Saya biasanya memulai dari tujuan operasional: menekan tagihan listrik, menambah cadangan daya, atau sekadar menurunkan jejak energi rumah. Dari sini, tentukan prioritas ruang yang paling butuh listrik stabil seperti kulkas, pompa air, dan perangkat kerja. Catat juga pola aktivitas keluarga, termasuk jam rumah paling sering kosong saat bepergian.
Langkah berikutnya adalah audit energi sederhana di rumah untuk mengukur konsumsi dan menemukan pemborosan. Saya minta pemilik rumah mengecek daya peralatan, lama pemakaian, serta kondisi kabel dan panel listrik. Hasilnya dipakai untuk memperkirakan ukuran sistem yang realistis, bukan sekadar mengikuti rekomendasi umum.

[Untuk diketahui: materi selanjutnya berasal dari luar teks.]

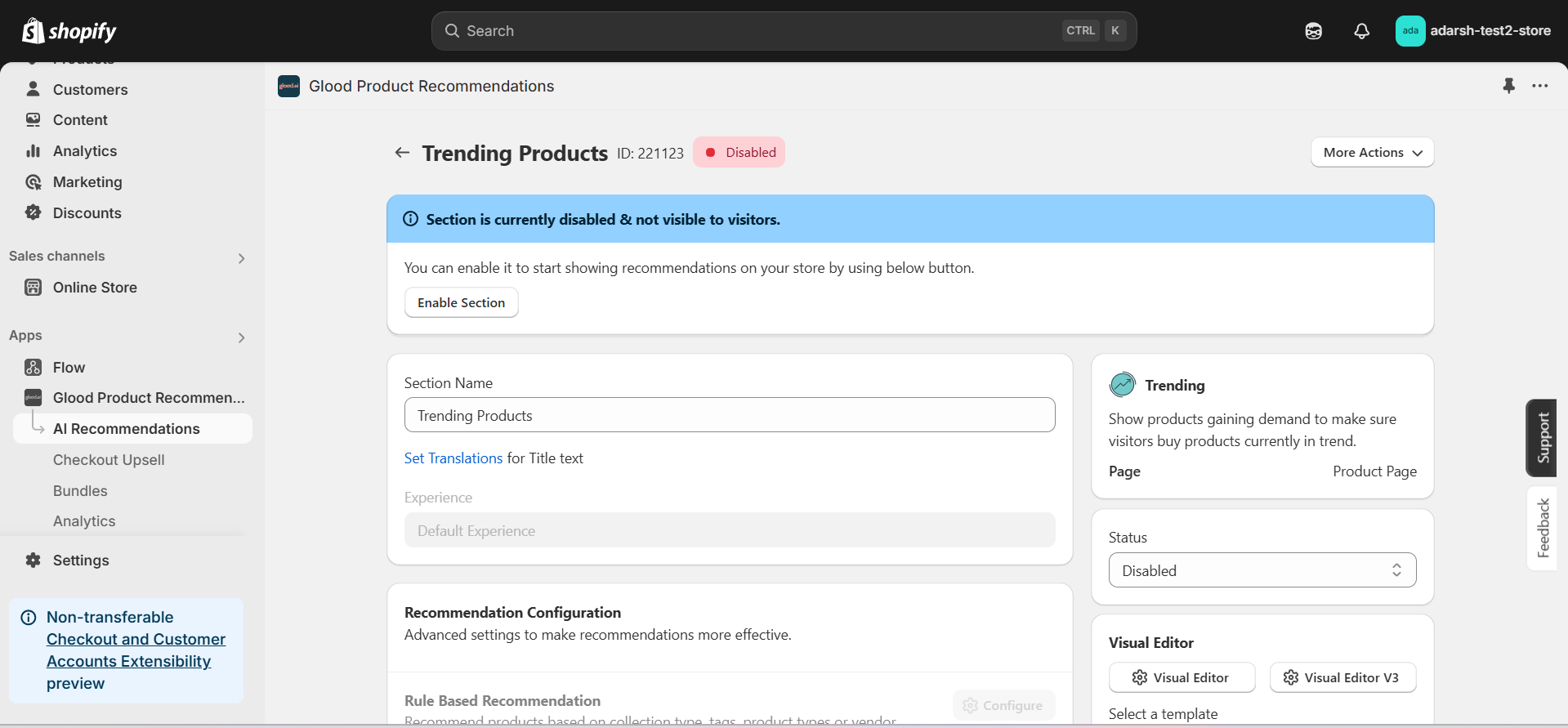This screenshot has width=1568, height=728.
Task: Click the Section Name input field
Action: [x=729, y=415]
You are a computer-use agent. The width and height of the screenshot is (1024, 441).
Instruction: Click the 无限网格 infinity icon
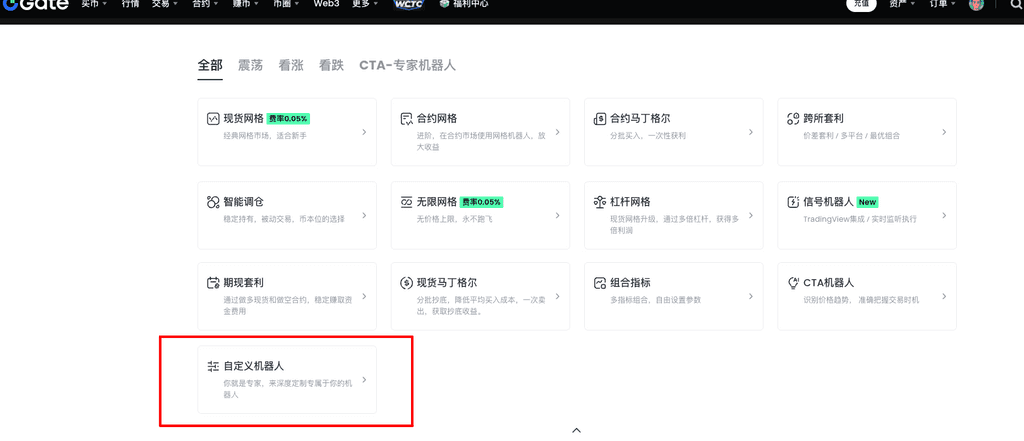407,201
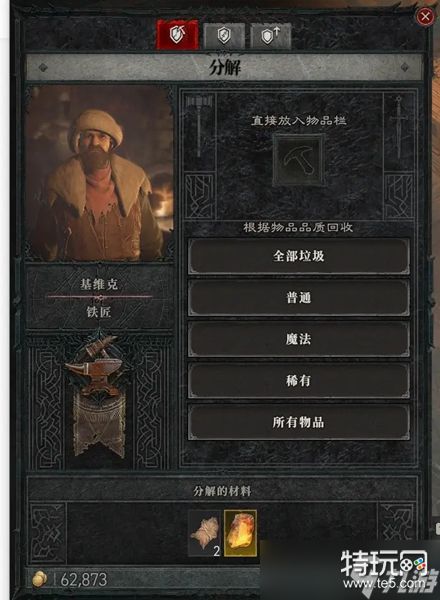The width and height of the screenshot is (440, 600).
Task: Click the 62,873 gold amount
Action: point(84,580)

Setelah itu, saya lakukan survei lokasi atap dan lingkungan sekitar: arah hadap, kemiringan, bayangan pohon, dan kekuatan struktur. Jika ada indikasi atap bermasalah, perbaikan kebocoran dan penguatan rangka saya tempatkan sebelum pemasangan apa pun. Pekerjaan atap yang rapi membantu mencegah bongkar-pasang yang mahal dan menjaga keamanan saat instalasi.
Berikutnya saya menyusun opsi komponen: panel, inverter, dan bila perlu baterai untuk kebutuhan saat listrik padam atau ketika rumah ditinggal lama. Untuk keluarga yang sering traveling, sistem dengan pemantauan jarak jauh biasanya lebih nyaman karena performa bisa dicek dari ponsel. Saya juga menekankan kualitas proteksi listrik seperti MCB, SPD, dan grounding agar renovasi tidak menambah risiko.
Setelah kebutuhan teknis jelas, saya beralih ke pemetaan program dukungan daerah dan persyaratan administrasinya. Biasanya ada ketentuan terkait kapasitas, standar produk, hingga dokumen kepemilikan dan bukti pembayaran pajak/retribusi. Saya sarankan membuat daftar cek dokumen sejak awal agar proses pengajuan tidak terhambat saat jadwal pemasangan sudah dekat.
Lalu saya bandingkan penawaran beberapa penyedia dengan format yang sama: spesifikasi lengkap, skema garansi, rencana kerja, dan layanan purna jual. Saya minta kontraktor menjelaskan perhitungan produksi energi, asumsi cuaca, serta skenario jika ada penurunan performa. Pilih yang transparan, punya alamat jelas, dan bersedia menuliskan ruang lingkup pekerjaan secara rinci.
Saat kontrak disiapkan, saya fokus pada klausul yang paling sering menimbulkan salah paham: jadwal, termin pembayaran, perubahan pekerjaan, dan tanggung jawab kerusakan atap. Jika pemilik rumah ragu, berkonsultasi singkat dengan pengacara yang tepercaya dapat membantu meninjau pasal-pasal penting. Pendekatan ini bukan untuk mencari masalah, melainkan mencegah sengketa dan memastikan hak-kewajiban seimbang.
Sebelum hari pemasangan, saya buat rencana keselamatan kerja dan memastikan listrik rumah dapat dimatikan sesuai prosedur. Tim harus memeriksa kondisi panel utama, kapasitas MCB, serta rute kabel agar tidak mengganggu area basah seperti kamar mandi atau dapur. Dokumentasi foto sebelum-sesudah juga saya sarankan untuk memudahkan klaim layanan jika ada penyesuaian di kemudian hari.